The words “Last Will and Testament” may sound soap opera-ish to the ears, but such documents are real and could be filed by someone dear to you. To define, a will is a legal document that someone leaves in which he clearly states the bequeathal of his properties and possessions to his beneficiaries (whether individuals or charitable institutions) upon the time of his death.
Just in case you want to find the will of a deceased person, try locating the probate court and searching the files. In some areas, you may need to pay for a fee before the clerk releases a furnished copy for you.
Know the Will Basics
A last will and testament varies from being simple to being comprehensive and detailed.

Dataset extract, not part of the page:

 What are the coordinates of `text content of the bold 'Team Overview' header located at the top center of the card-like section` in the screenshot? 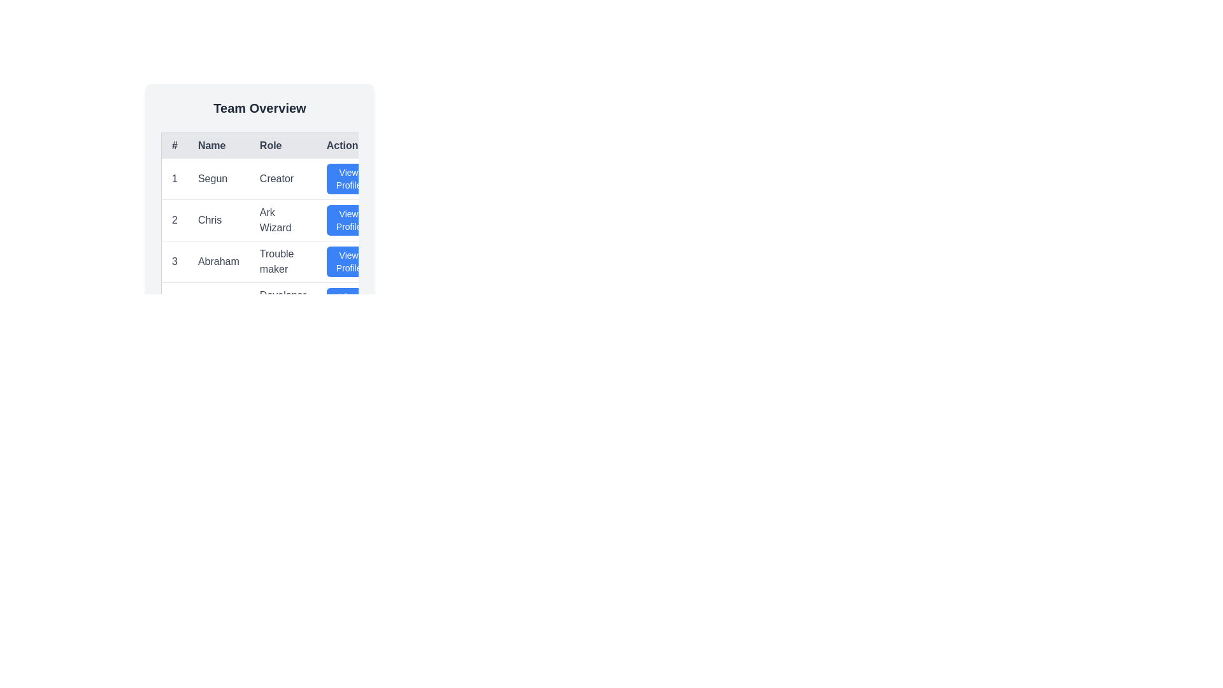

The individual who makes the will is called the testator and as long as he is alive, he can change, update or revoke his will for another testament. The document is very private and could only be seen if the testator wants to show it to someone else.
Filing the Will
When the testator dies, the last will he gave is automatically deemed irrevocable. As for the part of the beneficiary or beneficiaries, the assets stated within the will could not automatically be passed to him or her. There will be a due process in which someone must file the will with the probate court as the first step. From there, the court supervises the process wherein the testator’s taxes and debts will be deducted. Only after then will the assets be finally distributed.
Finding the Will(s)
First, you need to locate the testator’s residence before his death. Find the contact info of the probate court and make a call before making any plans of going there. Should the clerk confirm the existence of the will, he could provide your with the case number and you can then show up during office hours for your copy.
Acquiring Court Assistance
In some cases (most especially in urban areas), the probate court would ask you for some fees. You can check these fees online and the directions of how to access them. Alternatively, you mail an order form requesting for the particular will or order a copy of the will via the court’s official website.